The complete set of records below must be repeated precisely as given.

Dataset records
--- START ---

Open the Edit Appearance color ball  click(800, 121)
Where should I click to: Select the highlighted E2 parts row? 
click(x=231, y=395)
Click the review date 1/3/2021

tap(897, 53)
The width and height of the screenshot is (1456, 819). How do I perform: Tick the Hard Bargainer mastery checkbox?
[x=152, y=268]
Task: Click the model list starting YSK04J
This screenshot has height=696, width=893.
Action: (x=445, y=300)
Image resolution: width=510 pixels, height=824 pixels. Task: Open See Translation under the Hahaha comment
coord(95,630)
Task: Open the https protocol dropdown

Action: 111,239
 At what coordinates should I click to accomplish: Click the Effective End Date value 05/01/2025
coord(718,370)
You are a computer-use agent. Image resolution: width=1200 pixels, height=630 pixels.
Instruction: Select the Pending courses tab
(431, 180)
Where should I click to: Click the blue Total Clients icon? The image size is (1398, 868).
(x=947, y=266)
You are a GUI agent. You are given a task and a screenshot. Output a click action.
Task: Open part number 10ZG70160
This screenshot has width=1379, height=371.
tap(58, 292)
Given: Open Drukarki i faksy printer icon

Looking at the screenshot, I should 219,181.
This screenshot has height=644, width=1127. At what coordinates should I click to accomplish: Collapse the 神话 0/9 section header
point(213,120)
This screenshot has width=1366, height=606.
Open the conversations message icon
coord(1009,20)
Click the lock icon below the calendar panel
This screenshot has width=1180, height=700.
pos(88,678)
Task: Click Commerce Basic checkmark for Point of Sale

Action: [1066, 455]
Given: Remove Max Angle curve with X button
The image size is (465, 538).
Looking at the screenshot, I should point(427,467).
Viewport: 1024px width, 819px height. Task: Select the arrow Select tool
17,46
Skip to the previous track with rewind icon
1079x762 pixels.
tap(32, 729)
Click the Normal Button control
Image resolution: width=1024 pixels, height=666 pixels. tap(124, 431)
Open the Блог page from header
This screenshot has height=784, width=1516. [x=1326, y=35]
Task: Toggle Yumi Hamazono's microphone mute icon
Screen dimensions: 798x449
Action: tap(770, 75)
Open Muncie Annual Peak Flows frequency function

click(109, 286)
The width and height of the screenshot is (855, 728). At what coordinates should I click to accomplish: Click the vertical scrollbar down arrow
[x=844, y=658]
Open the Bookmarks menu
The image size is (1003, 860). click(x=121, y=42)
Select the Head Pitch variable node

--- END ---

Result |
Open the Edit Appearance color ball  click(800, 121)
Where should I click to: Select the highlighted E2 parts row? 
click(x=231, y=395)
Click the review date 1/3/2021

tap(897, 53)
The width and height of the screenshot is (1456, 819). How do I perform: Tick the Hard Bargainer mastery checkbox?
[x=152, y=268]
Task: Click the model list starting YSK04J
This screenshot has height=696, width=893.
Action: (x=445, y=300)
Image resolution: width=510 pixels, height=824 pixels. Task: Open See Translation under the Hahaha comment
coord(95,630)
Task: Open the https protocol dropdown

Action: 111,239
 At what coordinates should I click to accomplish: Click the Effective End Date value 05/01/2025
coord(718,370)
You are a computer-use agent. Image resolution: width=1200 pixels, height=630 pixels.
Instruction: Select the Pending courses tab
(431, 180)
Where should I click to: Click the blue Total Clients icon? The image size is (1398, 868).
(x=947, y=266)
You are a GUI agent. You are given a task and a screenshot. Output a click action.
Task: Open part number 10ZG70160
This screenshot has width=1379, height=371.
tap(58, 292)
Given: Open Drukarki i faksy printer icon

Looking at the screenshot, I should 219,181.
This screenshot has height=644, width=1127. At what coordinates should I click to accomplish: Collapse the 神话 0/9 section header
point(213,120)
This screenshot has width=1366, height=606.
Open the conversations message icon
coord(1009,20)
Click the lock icon below the calendar panel
This screenshot has width=1180, height=700.
pos(88,678)
Task: Click Commerce Basic checkmark for Point of Sale

Action: [1066, 455]
Given: Remove Max Angle curve with X button
The image size is (465, 538).
Looking at the screenshot, I should point(427,467).
Viewport: 1024px width, 819px height. Task: Select the arrow Select tool
17,46
Skip to the previous track with rewind icon
1079x762 pixels.
tap(32, 729)
Click the Normal Button control
Image resolution: width=1024 pixels, height=666 pixels. tap(124, 431)
Open the Блог page from header
This screenshot has height=784, width=1516. [x=1326, y=35]
Task: Toggle Yumi Hamazono's microphone mute icon
Screen dimensions: 798x449
Action: tap(770, 75)
Open Muncie Annual Peak Flows frequency function

click(109, 286)
The width and height of the screenshot is (855, 728). At what coordinates should I click to accomplish: Click the vertical scrollbar down arrow
[x=844, y=658]
Open the Bookmarks menu
The image size is (1003, 860). click(x=121, y=42)
Select the Head Pitch variable node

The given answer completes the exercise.